AA: Anticholinergic Activity; Ach: Acetylcholine; AD: Alzheimer’s Disease; SAA: Serum Anticholinergic Activity; S: Schizophrenia

Commentary

In Japan, only Aricept (original medicine of Donepezil) is permitted for treatment of Lewy Body Disease (LBD) [1]. Other generic medicines of donepezil are not allowed for treatment of LBD because of patent for treatment of LBD. Since Nov in 2018, other generic medicines will be allowed for treatment of LBD because of ending of patent of Aricept for treatment for LBD.

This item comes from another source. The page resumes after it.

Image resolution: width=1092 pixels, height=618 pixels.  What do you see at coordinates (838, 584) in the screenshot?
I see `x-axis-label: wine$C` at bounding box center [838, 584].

However, we consider that not Aricept but generic medicines of donepezil should not permit for Lewy body disease without proper clinical trials mainly for two reasons. One is that the interactions between main component, i.e., donepezil, and other components in order to aggregate and to use as a pill form. The main component is same between original medicine, i.e., Aricept, and other generic medicines. However, other components are different from those of original medicine. Therefore, ingestion, absorption, distribution, transfer to the central nervous system and the degree of action to central nervous system and peripheral tissues are different for each medicines.

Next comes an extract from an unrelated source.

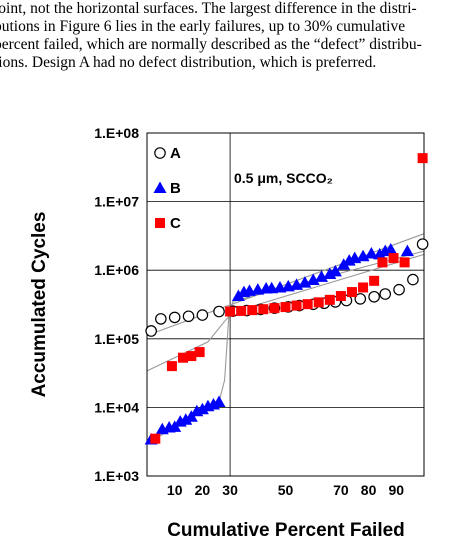 The width and height of the screenshot is (474, 538). I want to click on x-tick-label: 30, so click(230, 490).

The other reasons are that LBD is sensitive against psychotropic medicines such as antipsychotics, however, even Aricept induces side effects such as sedations. We speculate that when compared with Alzheimer’s Disease (AD), in LBD effective range of donepezil might be narrowed. Therefore, when the mean effective dose is almost same for example, A1=A2, B1=B2, C1=C2, in (Figure 1), among B1, A1, A2 in AD and A2 in LBD, standard dose of prescription of donepezil are within the optimal dose, however, in case A1 in LBD standard dose of prescription of donepezil is not effective and in Case C1 in LBD that induce side effect (Figure 1).

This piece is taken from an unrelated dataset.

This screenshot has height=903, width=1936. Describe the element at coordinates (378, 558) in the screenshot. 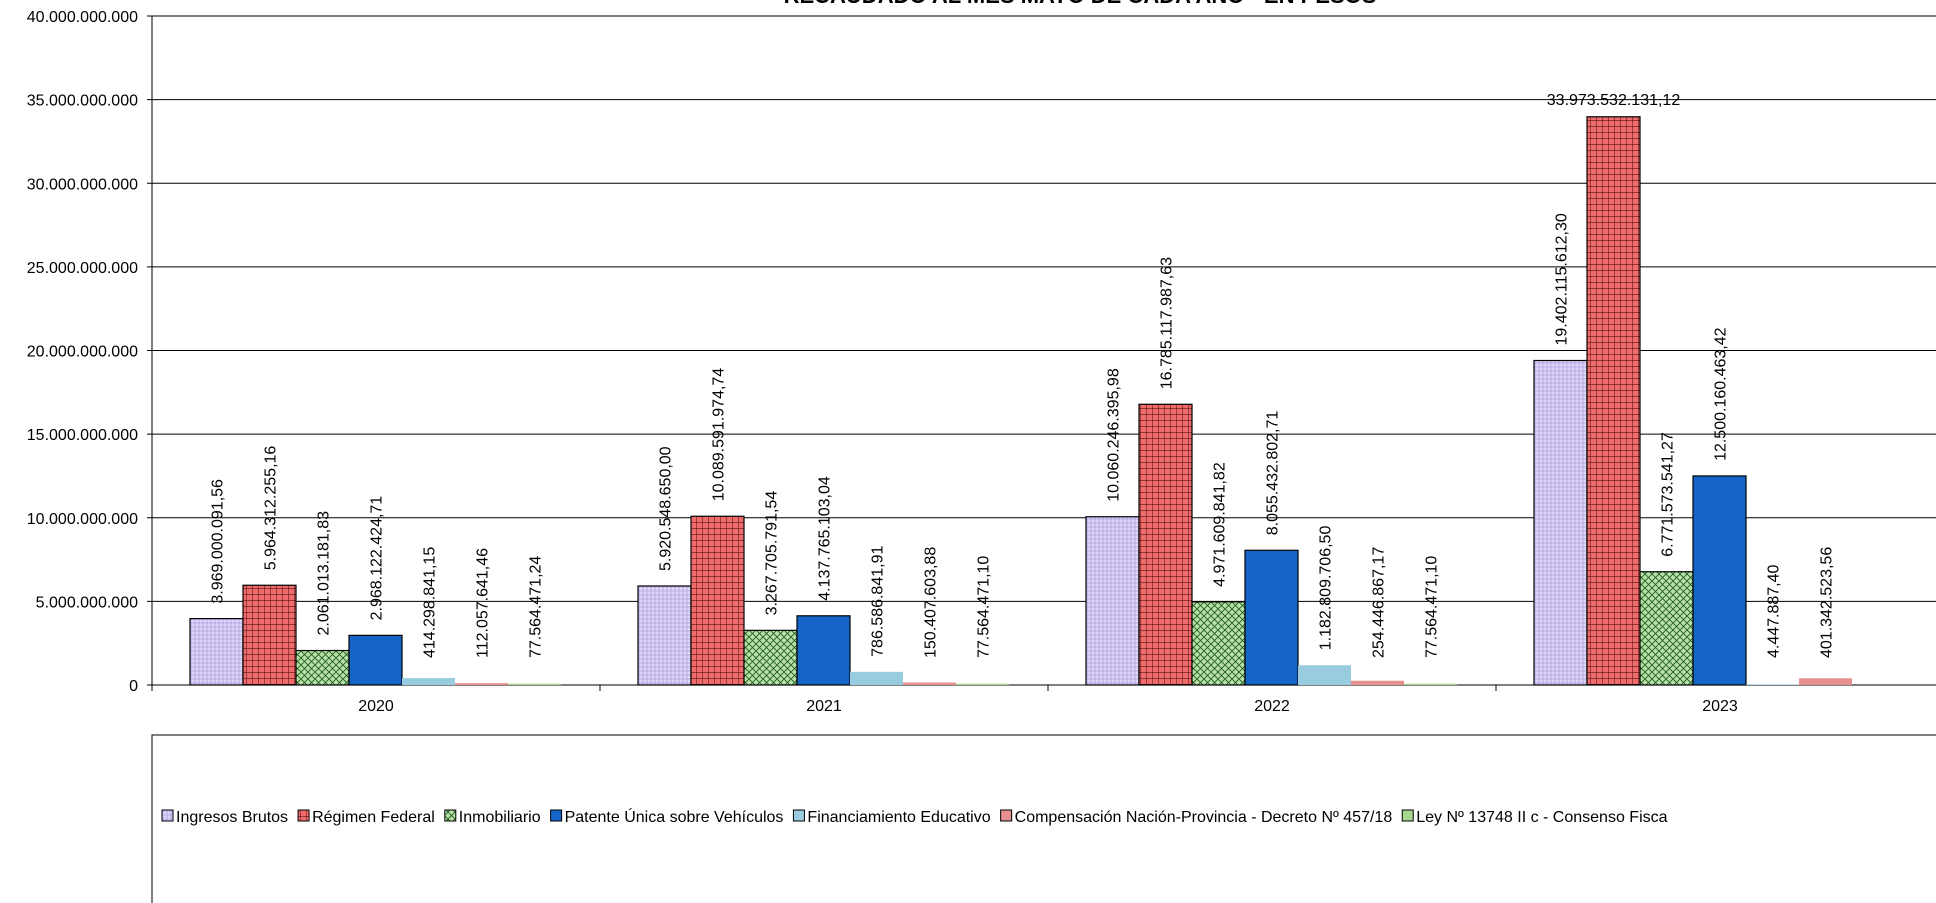

I see `data-label: 2.968.122.424,71` at that location.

Figure 1: We speculate that when compared with Alzheimer’s Disease (AD), in Lewy Body Disease (LBD) effective range of donepezil might be narrowed than in AD. Therefore, when the mean effective dose is almost same (for example, A1=A2, B1=B2, C1=C2), among B1, A1, A2 in AD and A2 in LBD, standard dose of prescription of donepezil are within the optimal dose, however, in case A1 in LBD standard dose of prescription of donepezil is not effective and in Case C1 in LBD that induce side effect.

From these two reasons, generic medicines of donepezil should not be permitted for LBD without proper clinical trials.

Conflict of Interest

Koji Hori received lecture fees from Eisai Co. Ltd., Pfizer Japan Inc., Novartis Pharma KK, Daiichi Sankyo Inc., Ono Pharmaceutical Co. Ltd., Janssen Pharmaceutical KK, Yoshitomi Yakuhin Co. Meiji Seika Pharma Co. Ltd., and Mitsubishi Tanabe Pharma Co. Mitsugu Hachisu received lecture fees from Meiji Seika Pharma Co. Ltd. and Mitsubishi Tanabe Pharma Co. Mchiho Sodenaga received lecture fees from Eisai Co. Ltd. However, the sponsors had no role in study design, data collection and analysis, decision to publish, or preparation of the manuscript.

Author Contributions

Koji Hori mainly coordinates the study regarding to AA or SAA. Michiho Sodenaga, approve the concepts of this article, gave advise and checked the article.

References

  1. McKeith IG, Boeve BF, Dickson DW, Halliday G, Taylor JP, et al. (2017) Diagnosis and management of dementia with Lewy bodies: Fourth consensus report of the DLB Consortium. Neurology 89: 88-100.

Citation: Hori K, Sodenaga M (2018) Commentary: Not Aricept but Donepezil Should not Permit for Lewy Body Disease without Proper Clinical Trials. J Alzheimers Dis Parkinsonism 8: 447. DOI: 10.4172/2161-0460.1000447

Copyright: © 2018 Hori K, et al. This is an open-access article distributed under the terms of the Creative Commons Attribution License, which permits unrestricted use, distribution, and reproduction in any medium, provided the original author and source are credited.